**Partie texte:**
----
Identité nationale : le gouvernement joue avec le feu

Depuis le 2 novembre, les Français sont consultés sur la définition de leur identité nationale. Une initiative qui pourrait être heureuse si elle n’était pas portée par le gouvernement actuel…

Légaliste : « Être Français, c’est respecter les lois de la République et ne pas oublier ses valeurs ».

Cosmopolite : « Être Français c’est être ouvert. Ouvert sur le monde, ouvert aux idées et aux créations artistiques venues d’ailleurs qui viennent enrichir la culture de notre pays ».

Éclairé : « Être Français , c’est respecter le droit d’asile, être le pays de Voltaire, du siècle des lumières ».

Classique : « Être Français, c’est mener une vie en accord avec les trois principes républicains que sont la Liberté, l’Égalité, et la Fraternité, avec respect, tolérance et fierté ».

Exclusif : « Être Français, c’est ne posséder QUE la nationalité française ».

Pratique : « Être Français, c’est payer ses impôts en France ».

Comique (?) : « Être Français, c’est être fan de Michel Sardou ».

Le coup de clairon d’Éric Besson a, semble-t-il, résonné dans toutes les demeures de l’hexagone. Depuis le 2 novembre, date de lancement de la consultation sur l’identité nationale, le site du ministère de l’immigration est littéralement pris d’assaut. La question, posée comme un sujet d’interro -« Pour vous, qu’est ce qu’être Français ? »- a déclenché un déferlement de réponses. L’identité française a été déclinée sur tous les tons.
----
**Matériel fourni:**
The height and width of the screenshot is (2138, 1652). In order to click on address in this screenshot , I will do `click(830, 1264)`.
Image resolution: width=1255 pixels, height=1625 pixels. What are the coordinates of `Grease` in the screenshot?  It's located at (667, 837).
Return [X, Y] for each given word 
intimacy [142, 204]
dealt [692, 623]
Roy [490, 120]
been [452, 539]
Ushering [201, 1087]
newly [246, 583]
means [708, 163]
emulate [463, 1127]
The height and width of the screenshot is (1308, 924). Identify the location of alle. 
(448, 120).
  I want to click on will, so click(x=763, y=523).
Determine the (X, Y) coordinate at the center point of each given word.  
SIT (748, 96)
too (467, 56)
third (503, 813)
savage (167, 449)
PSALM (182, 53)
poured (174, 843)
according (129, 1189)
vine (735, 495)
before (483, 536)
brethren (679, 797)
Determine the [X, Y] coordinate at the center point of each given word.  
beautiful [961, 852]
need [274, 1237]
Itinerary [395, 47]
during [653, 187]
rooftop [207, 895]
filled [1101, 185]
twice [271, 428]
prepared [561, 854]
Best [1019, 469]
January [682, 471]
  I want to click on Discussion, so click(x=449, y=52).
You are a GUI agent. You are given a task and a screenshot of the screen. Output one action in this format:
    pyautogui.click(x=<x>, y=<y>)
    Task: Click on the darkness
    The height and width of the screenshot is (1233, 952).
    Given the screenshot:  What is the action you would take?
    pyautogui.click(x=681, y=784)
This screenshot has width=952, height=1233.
----
**Consignes:**
A: Recopiez à l'identique le passage des entrées allant de la ligne qui contient « means [708, 163] » jusqu'à la fin des entrées, ces deux limites incluses.
B: Poursuivez l'article sur l'identité nationale après sa dernière phrase.
L'article et les entrées proviennent de sources distinctes.

**Réponses:**
A:
means [708, 163]
emulate [463, 1127]
The height and width of the screenshot is (1308, 924). Identify the location of alle. 
(448, 120).
  I want to click on will, so click(x=763, y=523).
Determine the (X, Y) coordinate at the center point of each given word.  
SIT (748, 96)
too (467, 56)
third (503, 813)
savage (167, 449)
PSALM (182, 53)
poured (174, 843)
according (129, 1189)
vine (735, 495)
before (483, 536)
brethren (679, 797)
Determine the [X, Y] coordinate at the center point of each given word.  
beautiful [961, 852]
need [274, 1237]
Itinerary [395, 47]
during [653, 187]
rooftop [207, 895]
filled [1101, 185]
twice [271, 428]
prepared [561, 854]
Best [1019, 469]
January [682, 471]
  I want to click on Discussion, so click(x=449, y=52).
You are a GUI agent. You are given a task and a screenshot of the screen. Output one action in this format:
    pyautogui.click(x=<x>, y=<y>)
    Task: Click on the darkness
    The height and width of the screenshot is (1233, 952).
    Given the screenshot:  What is the action you would take?
    pyautogui.click(x=681, y=784)
This screenshot has width=952, height=1233.

B:
Du plus nationaliste au plus universel (on est Français quand on est né de parents français / on est Français quand on partage un ensemble de valeurs)…

Du plus historique au plus contemporain (on est Français quand on porte l’héritage culturel de France / on est Français quand on crie « Allez les bleus ! »)…

Du plus grandiloquent au plus cocasse (on est Français quand on se reconnaît dans le drapeau tricolore / on est Français quand on apprécie le vin et le fromage qui sent fort)…

Cette passion soudaine pour la dissertation sur l’identité nationale a de quoi surprendre. D’autant plus que, selon un article du Monde.fr, la manœuvre politicienne n’a échappé à personne. Le débat vise avant tout à mobiliser les électeurs de droite à quelques mois d’élections régionales « test » pour le gouvernement. Mais peu importe le contexte. La question dépasse le clivage politique. A droite comme à gauche, la question de la « Francitude » a fait l’effet d’un électrochoc identitaire.

Non sans raison. La sociologie politique explique que toute société repose à la fois sur le mouvement et le fondement. Le mouvement, parce que tout groupe social est amené à connaître le progrès technique, à côtoyer d’autres groupes, et expérimenter des transformations sociales plus ou moins rapides. Une société « paralysée » est presque immanquablement une société mourante. A l’inverse, le « vivre ensemble » nécessite également un fondement, le partage d’un socle d’éléments communs sans lesquels le groupe n’a plus de raison d’être. La langue, l’histoire, les mythes agissent alors comme autant de liens supposés immuables entre les individus. Le processus identitaire, dans toute société, repose sur cet équilibre entre ce qui demeure et ce qui évolue.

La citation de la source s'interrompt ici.